Public Interest Organizations

Cleveland-Marshall belongs to Equal Justice Works, a public interest organization that provides job postings.


American Civil Liberties Union (ACLU): The ACLU defends the rights of individuals covered by the laws of the United States and Constitution. Some of those rights include: first amendment rights, equal protection, due process and privacy. The ACLU continues to work for those whose rights have traditionally been denied, based on their color, sex, gender, sexuality, prisoners and those with disabilities. If you are interested in pursuing a career with the ACLU, take a look at their job postings.

The National Legal Aid & Defender Association, as well as the National District Attorney's Association, post intern, law clerk, and attorney positions across the country.


International Association of Prosecutors: The IAP is a non-political, non-governmental organization created in 1995 by the United Nations. It currently is the only world-wide organization for prosecutors. The need for such an organization was seen due to the increase in and severity of international crimes.


National Black Prosecutors Association: The National Black Prosecutors Association, founded in 1983, is devoted to the development of Blacks as prosecutors. The NBPA is emerging as the international association of Black law enforcement professionals with a reputation for providing education and leadership in the legal profession through its intensive training sessions and multi-disciplined networking.


National Hispanic Prosecutors Association: The NHPA, established in 1997, is committed to the promotion of Hispanic prosecutors.
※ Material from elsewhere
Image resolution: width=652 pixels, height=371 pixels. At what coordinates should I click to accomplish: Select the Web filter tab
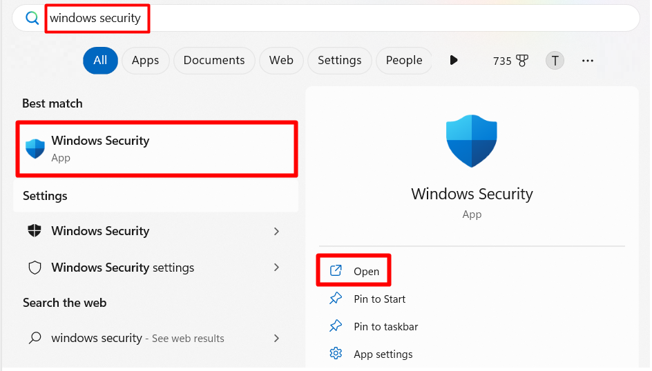pos(281,61)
In addition to prosecutors, their membership includes, law students and law enforcement professionals.


**Public Service Loan Forgiveness Program**
Through the College Cost Reduction and Access Act of 2007, Congress created the Public Service Loan Forgiveness Program to encourage individuals to enter and continue to work full-time in public service jobs. Under this program, borrowers may qualify for forgiveness of the remaining balance due on their eligible federal student loans after they have made 120 payments on those loans under certain repayment plans while employed full time by certain public service employers. Since borrowers must make 120 monthly payments on their eligible federal student loans beginning after October 1, 2007 before they qualify for the loan forgiveness, the first cancellations of loan balances will not be granted until October 2017.